Two barking labradors come bounding up the driveway as a car approaches the home of Michael and Bernadette Jacob near Newbridge in Co Kildare.
Inside the entrance gate is the spot where someone fitting the description of their eldest daughter was last seen, before she stepped out of their lives and into the land of cliches and column inches.
All the couple know for sure is that their daughter now makes headlines because she vanished off the face of the earth, went missing without trace, disappeared into thin air some time around 3 p.m. on a summer day last year. No one knows whether anything occurred to set the dogs barking back then.
Most of us recognise the name Deirdre Jacob and her picture with her shiny dark-haired bob, her greeny-grey eyes, her warm smile. We know she was in Newbridge posting letters and a bank draft on July 28th, the day she went missing. She was carrying a black bag with a yellow CAT logo as she walked the mile home.
She was spotted five times on her way down the Newbridge/Roseberry road, but police believe more people who saw her have yet to come forward.
In recent weeks a middle-aged man has been arrested for wasting police time, for claiming he gave Deirdre a lift to Co Monaghan on the day she went missing.
This morning the investigation moves away from the Northern counties - the Jacobs have travelled across the Border every weekend since September searching for Deirdre - and back closer to Newbridge. Inside the cosy Jacob family bungalow in Roseberry, photographs show Deirdre at school, with her granny and Mum and Dad and sister Ciara.
As her parents talk, a picture of a bubbly, methodical, conscientious young woman emerges. "Neither of us are that organised, but Deirdre was," says Bernadette. "She would plan everything, making lists and ticking things off."
"She loved the chat and the crack," says Michael.

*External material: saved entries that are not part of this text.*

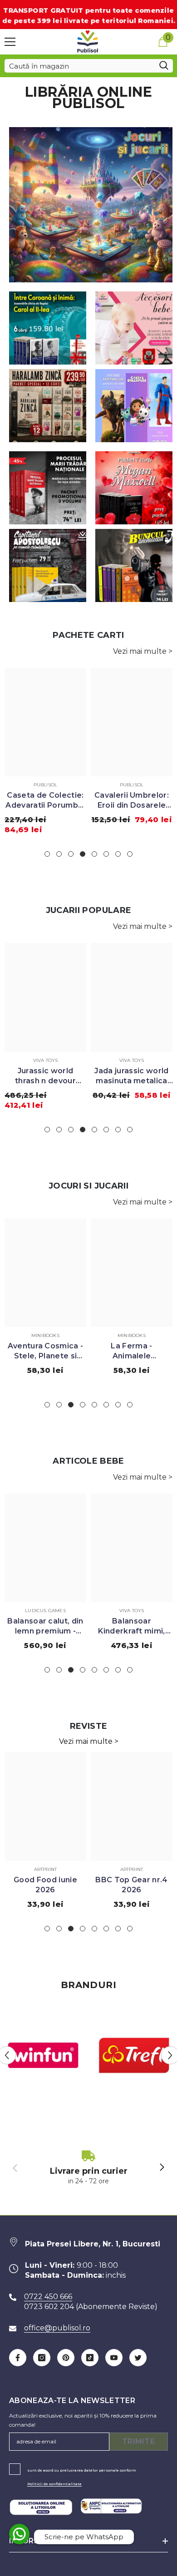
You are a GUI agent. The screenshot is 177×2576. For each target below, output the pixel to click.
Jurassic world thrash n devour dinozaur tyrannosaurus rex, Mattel (45, 1076)
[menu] (10, 41)
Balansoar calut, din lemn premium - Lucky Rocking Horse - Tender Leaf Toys (45, 1626)
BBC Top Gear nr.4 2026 (131, 1884)
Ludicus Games (45, 1611)
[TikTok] (89, 2357)
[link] (88, 2168)
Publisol (46, 785)
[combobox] (80, 66)
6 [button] (106, 854)
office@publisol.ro (57, 2328)
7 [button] (118, 854)
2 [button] (59, 854)
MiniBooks (45, 1335)
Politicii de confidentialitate (54, 2484)
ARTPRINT (45, 1869)
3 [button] (71, 854)
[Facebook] (17, 2357)
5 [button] (94, 854)
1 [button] (47, 854)
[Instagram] (41, 2357)
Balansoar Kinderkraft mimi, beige (131, 1626)
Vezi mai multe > (142, 651)
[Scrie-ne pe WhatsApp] (19, 2534)
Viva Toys (45, 1060)
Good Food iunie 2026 (45, 1884)
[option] (45, 754)
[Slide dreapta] (161, 2168)
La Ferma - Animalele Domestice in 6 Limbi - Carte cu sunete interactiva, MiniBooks (131, 1351)
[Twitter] (138, 2357)
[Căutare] (89, 66)
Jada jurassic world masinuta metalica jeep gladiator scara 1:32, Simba (131, 1076)
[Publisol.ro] (43, 2055)
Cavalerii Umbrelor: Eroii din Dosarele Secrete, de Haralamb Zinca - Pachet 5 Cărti (131, 800)
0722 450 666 (48, 2296)
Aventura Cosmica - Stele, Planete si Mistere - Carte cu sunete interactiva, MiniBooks (46, 1351)
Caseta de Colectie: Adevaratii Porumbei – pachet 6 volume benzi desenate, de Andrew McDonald (45, 800)
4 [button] (82, 854)
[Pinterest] (65, 2357)
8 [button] (130, 854)
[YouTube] (114, 2357)
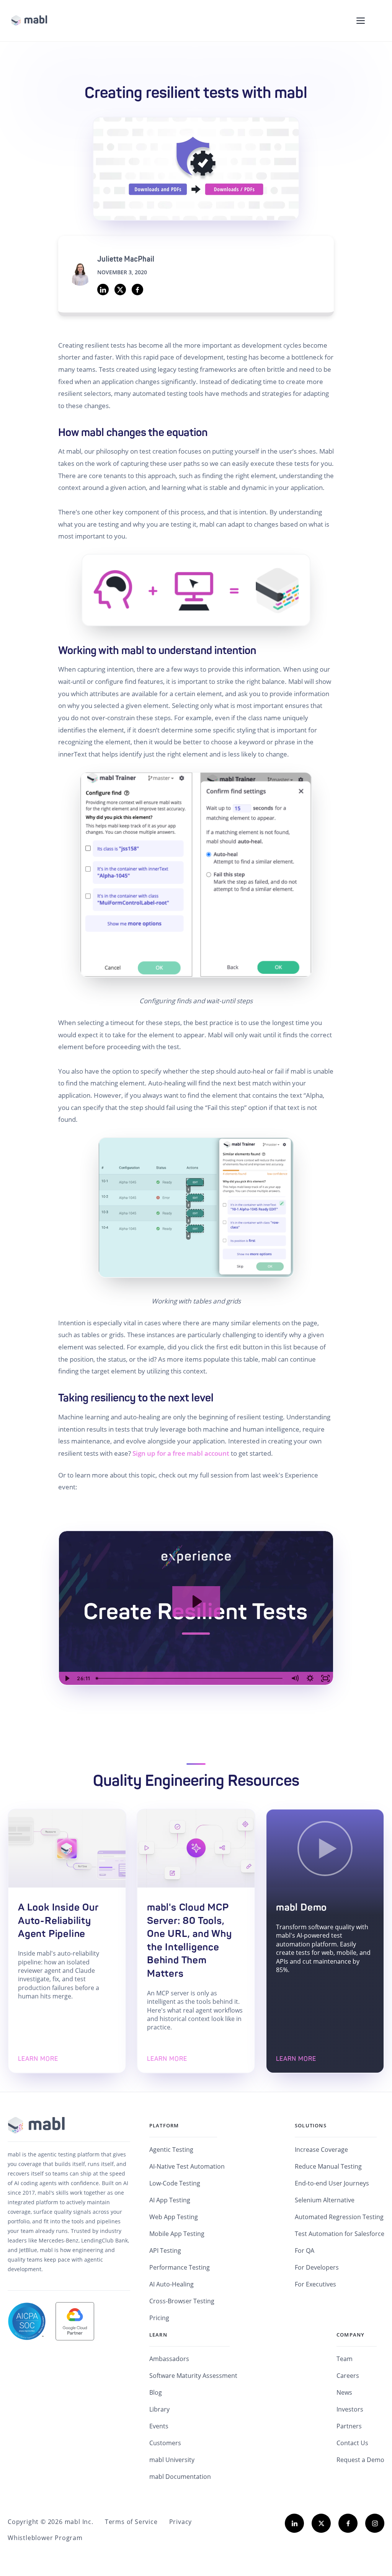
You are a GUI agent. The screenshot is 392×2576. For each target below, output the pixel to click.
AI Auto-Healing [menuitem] (171, 2284)
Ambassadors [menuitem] (169, 2359)
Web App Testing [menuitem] (173, 2217)
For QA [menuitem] (304, 2250)
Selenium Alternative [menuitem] (324, 2200)
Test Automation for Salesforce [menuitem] (339, 2233)
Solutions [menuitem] (311, 2125)
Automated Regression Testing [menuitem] (339, 2217)
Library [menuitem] (159, 2409)
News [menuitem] (344, 2392)
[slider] (190, 1678)
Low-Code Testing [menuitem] (174, 2183)
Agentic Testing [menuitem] (171, 2149)
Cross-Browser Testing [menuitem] (181, 2301)
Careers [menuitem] (347, 2375)
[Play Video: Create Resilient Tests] (196, 1601)
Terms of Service (131, 2521)
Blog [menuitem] (155, 2392)
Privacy (180, 2521)
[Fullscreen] (325, 1678)
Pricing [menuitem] (159, 2318)
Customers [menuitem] (165, 2443)
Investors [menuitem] (349, 2409)
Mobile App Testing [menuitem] (176, 2233)
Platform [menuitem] (164, 2125)
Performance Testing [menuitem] (179, 2267)
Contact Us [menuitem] (352, 2443)
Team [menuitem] (344, 2359)
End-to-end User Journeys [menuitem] (332, 2183)
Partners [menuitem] (349, 2426)
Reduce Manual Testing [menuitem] (328, 2166)
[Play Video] (66, 1678)
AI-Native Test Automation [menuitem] (187, 2166)
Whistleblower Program (45, 2538)
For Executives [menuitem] (315, 2284)
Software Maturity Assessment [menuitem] (193, 2375)
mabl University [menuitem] (171, 2460)
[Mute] (294, 1678)
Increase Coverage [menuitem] (321, 2149)
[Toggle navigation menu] (360, 20)
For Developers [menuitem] (317, 2267)
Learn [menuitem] (158, 2334)
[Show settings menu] (310, 1678)
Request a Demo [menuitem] (360, 2460)
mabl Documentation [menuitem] (180, 2476)
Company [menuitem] (350, 2334)
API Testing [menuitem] (165, 2250)
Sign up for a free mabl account (180, 1453)
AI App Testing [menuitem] (169, 2200)
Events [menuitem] (158, 2426)
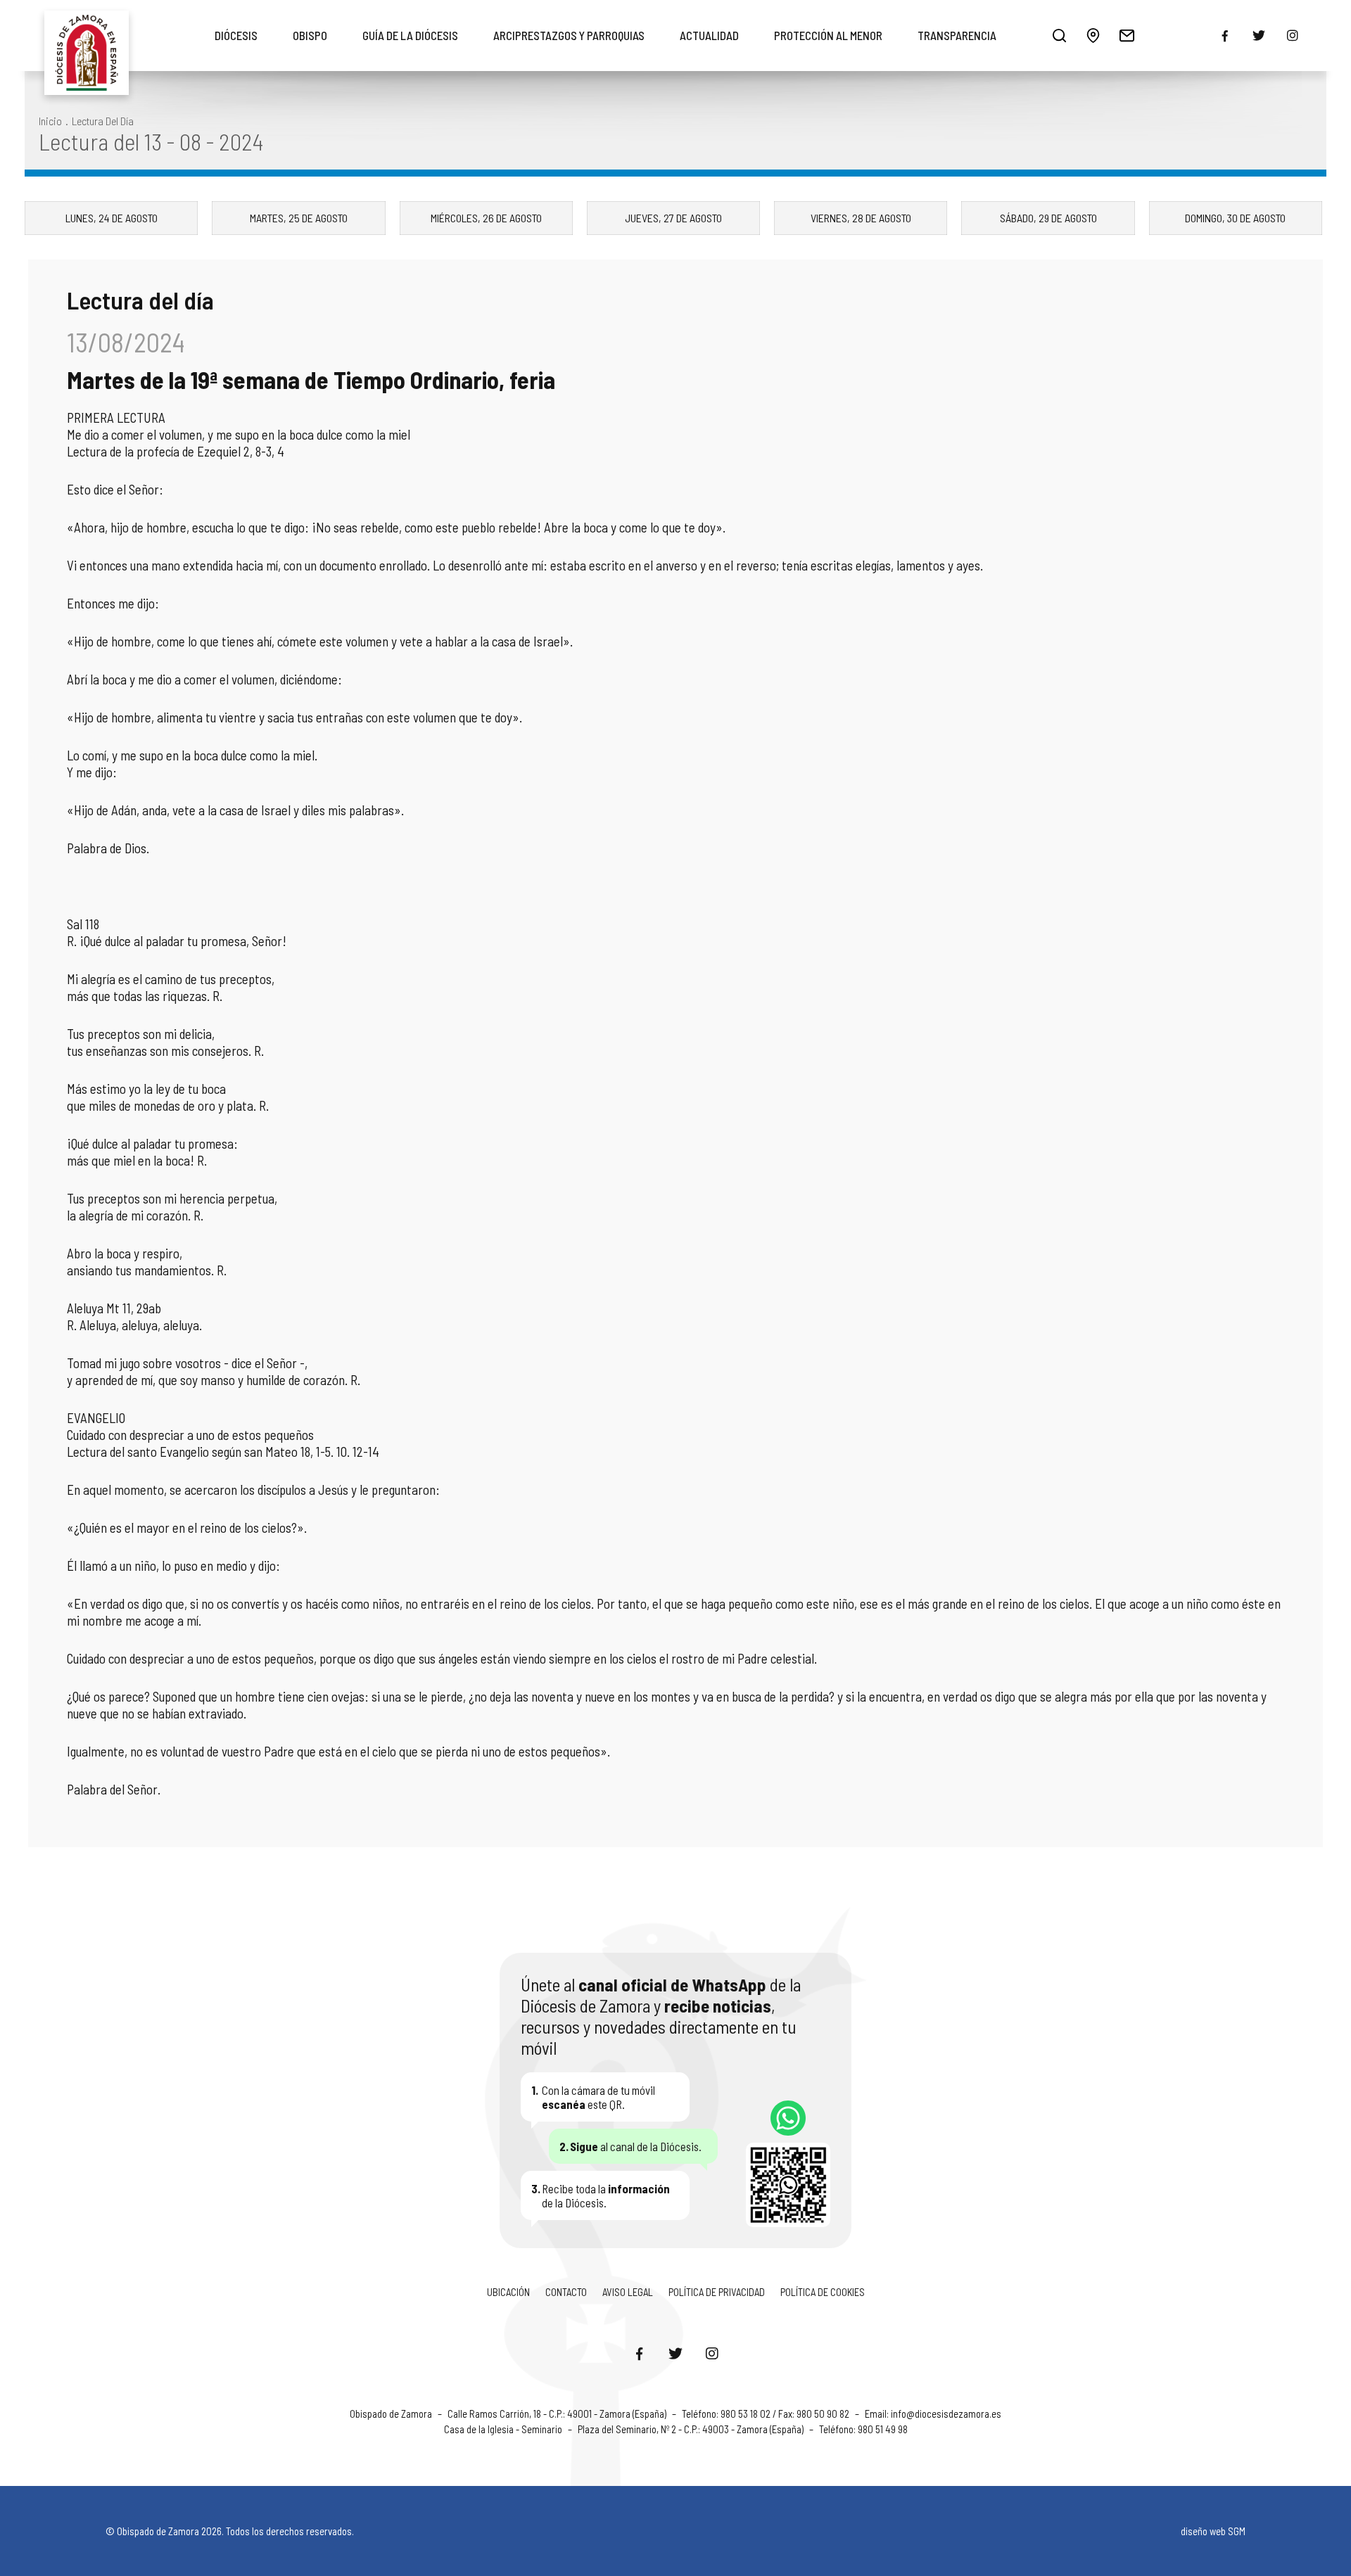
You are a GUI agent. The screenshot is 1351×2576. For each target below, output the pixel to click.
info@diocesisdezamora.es (946, 2413)
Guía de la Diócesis (410, 35)
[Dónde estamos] (1093, 35)
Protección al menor (828, 35)
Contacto (566, 2291)
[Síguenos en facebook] (1225, 36)
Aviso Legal (627, 2291)
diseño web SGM (1213, 2531)
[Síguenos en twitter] (1259, 35)
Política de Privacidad (716, 2291)
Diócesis (236, 35)
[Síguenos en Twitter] (675, 2353)
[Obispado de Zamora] (86, 35)
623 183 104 (788, 2118)
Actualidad (709, 35)
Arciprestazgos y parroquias (569, 35)
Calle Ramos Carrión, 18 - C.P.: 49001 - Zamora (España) (558, 2413)
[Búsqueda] (1059, 35)
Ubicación (508, 2291)
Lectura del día (103, 120)
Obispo (310, 35)
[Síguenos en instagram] (1293, 35)
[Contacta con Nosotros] (1126, 35)
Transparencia (957, 35)
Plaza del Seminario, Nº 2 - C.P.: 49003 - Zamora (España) (692, 2429)
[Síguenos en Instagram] (712, 2353)
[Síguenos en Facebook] (638, 2353)
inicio (50, 120)
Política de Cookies (822, 2291)
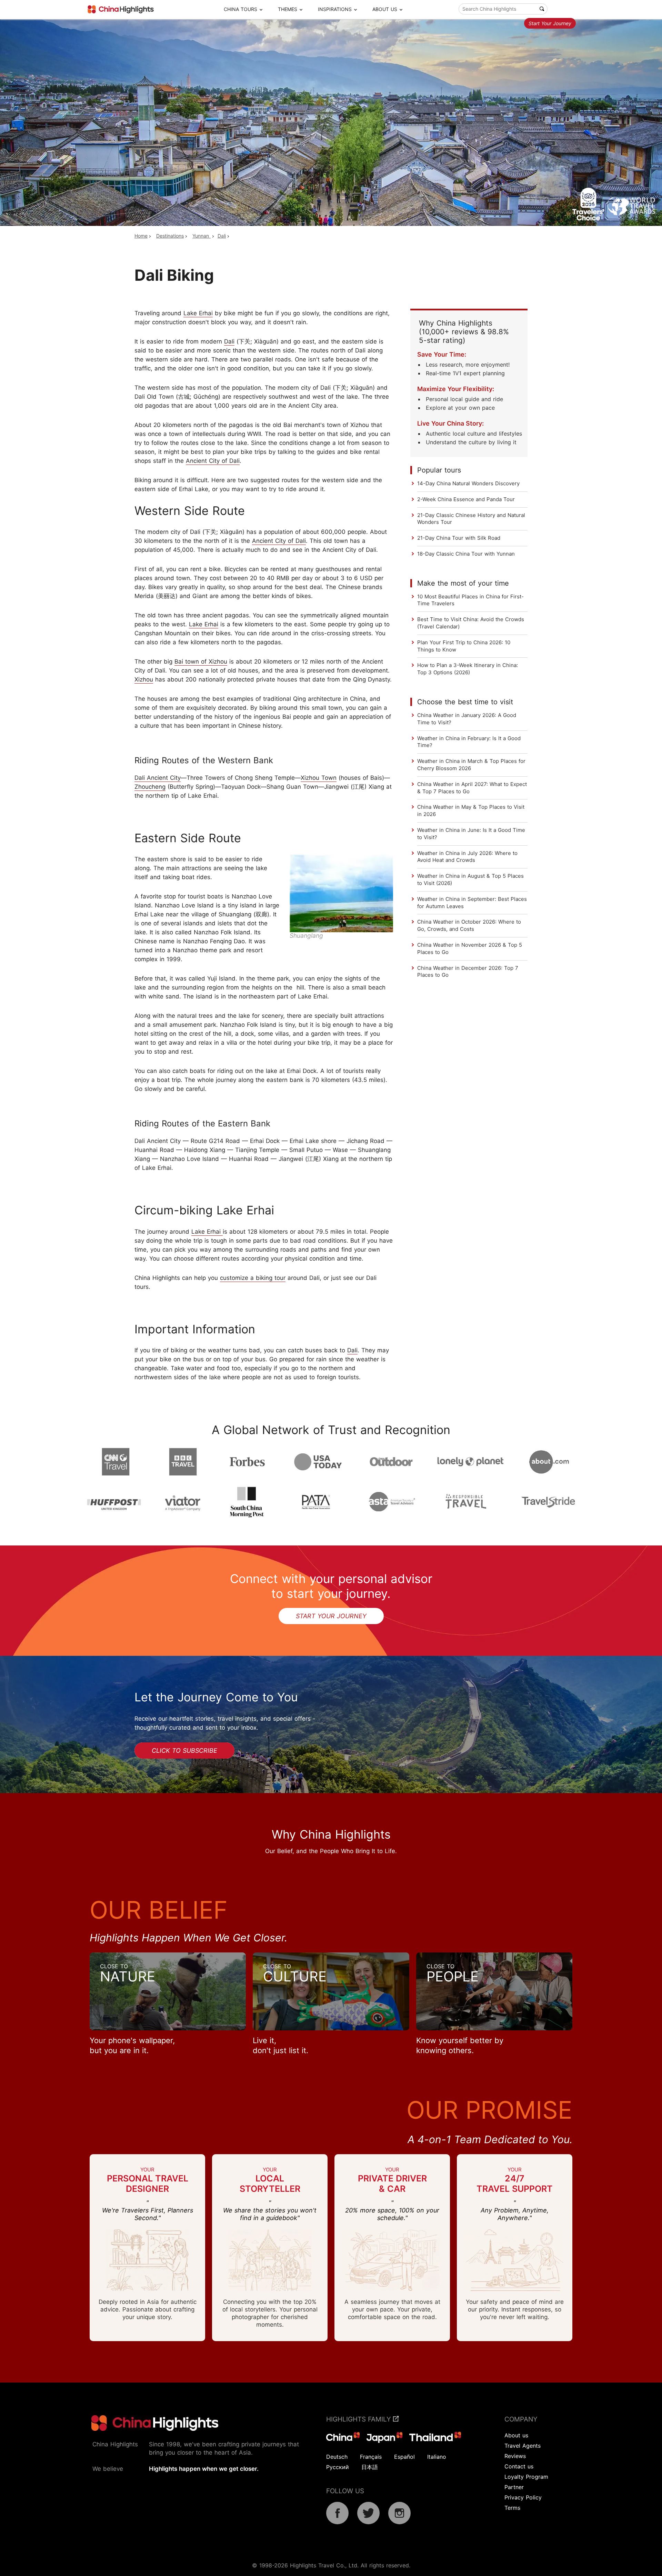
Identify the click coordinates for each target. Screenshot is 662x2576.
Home (141, 236)
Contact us (518, 2466)
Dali (222, 236)
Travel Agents (522, 2445)
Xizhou (143, 679)
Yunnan (201, 236)
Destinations (170, 236)
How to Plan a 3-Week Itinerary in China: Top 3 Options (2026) (467, 669)
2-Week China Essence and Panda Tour (466, 499)
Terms (512, 2507)
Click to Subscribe (184, 1750)
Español (404, 2456)
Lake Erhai (198, 313)
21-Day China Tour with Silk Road (458, 538)
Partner (514, 2487)
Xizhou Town (319, 777)
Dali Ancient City (157, 777)
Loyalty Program (526, 2476)
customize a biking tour (252, 1277)
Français (371, 2456)
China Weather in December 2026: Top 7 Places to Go (467, 971)
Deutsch (337, 2456)
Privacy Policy (523, 2497)
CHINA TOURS (240, 9)
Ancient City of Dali (213, 460)
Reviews (515, 2456)
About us (516, 2435)
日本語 (369, 2467)
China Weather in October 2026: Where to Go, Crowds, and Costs (469, 925)
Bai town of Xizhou (200, 661)
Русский (337, 2467)
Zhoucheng (150, 786)
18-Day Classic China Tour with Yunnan (466, 553)
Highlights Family (359, 2419)
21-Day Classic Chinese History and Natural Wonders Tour (471, 519)
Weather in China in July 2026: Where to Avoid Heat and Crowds (467, 857)
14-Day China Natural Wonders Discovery (468, 483)
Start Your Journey (550, 23)
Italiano (436, 2456)
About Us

Forensic experts have sifted through most of Deirdre's possessions in the last six months, items such as her text books, her neatly laid-out college files and more personal belongings like the bundles of letters she kept carefully tied up with ribbon or string. She was home from Strawberry Hill College in Surrey for the summer holidays. She had wanted to work with children ever since she became a volunteer with a local children's choir group.
As it turned out, Deirdre was to spend much of the first college year at home, 10 days in October, a few weeks at Christmas, three weeks at Easter when she did her teacher practice at a local primary school. There is a photograph of her in the classroom with her young charges. On one wall simple phrases are printed on cards. Two words, displayed innocuously on a board to the right of where Deirdre stands seem poignant now. Help. Me.
Deirdre had a close-knit group of around five friends at the college that included boyfriend Charlie, a fellow student. She went to a wedding in England with him in the spring and another photograph shows them sitting happily together.
She is wearing a gold cardigan that Bernadette remembers buying with her daughter: "We walked all around Dublin to find that outfit," she says. "She was always so well groomed," adds Michael.
When Deirdre returned home last year for the summer holidays, the refurbishment of the family home and Kildare's progress in the football tournament provided the main distractions. The weekend before she went missing she had gone to visit friends in Cavan, and was due to start work the following Friday as a temporary receptionist with the Eastern Health Board at the office where her mother works. She came home on the Sunday evening chatting about the visit.
"She said she was tired and went to bed early but she lay on the bed for a while writing letters to her friends," says Bernadette. Mother and daughter had a chat. Bernadette had planned to pick up a sterling bank draft to cover Deirdre's accommodation fees for the next term at college. "I asked her would she mind picking it up," says Bernadette.
Deirdre wasn't home when Bernadette arrived back from work at around 6.45 p.m. on Monday, July 28th. "The first alarm bell rang in my head then," she says. "Deirdre would always call and say if she was spending time with friends."
The search got under way directly, locals rallying round to help find one of their own. The Jacobs have only the highest of praise for the gardai and although the latest development has provided a setback they are still confident - because there is still no evidence to prove otherwise - that Deirdre is alive.
"We are convinced that there is someone who has an extra piece of information, someone who knows something. We are appealing so strongly to those people that if there is anyone who was on that road or in the surrounding area between 1 and 6 p.m. on the 28th of July to let us know. They might be able to recall a tiny, tiny fragment of information that helps us understand this mystery . . . No one vanishes without trace."
Except that they do and they have, as the names of the young women whose cases are being investigated as part of Operation Trace so starkly prove. So too do the faces of Michael and Bernadette Jacob, etched with an anguish that most of us never have to know. They haven't slept properly for six months: "We are always so anxious," says Bernadette. "There is such a pressure on us as a family all the time."
"What makes me angry," says Michael Jacob, "is our general attitude to crime and it is wrong that we find it easy to accept horrendous crimes and that they might only take up an inch in a newspaper column. "Not to give the guards every piece of information we have . . . " he says, with the urgency of a father who has spent every day of the past six months searching for his daughter, "is a crime against humanity."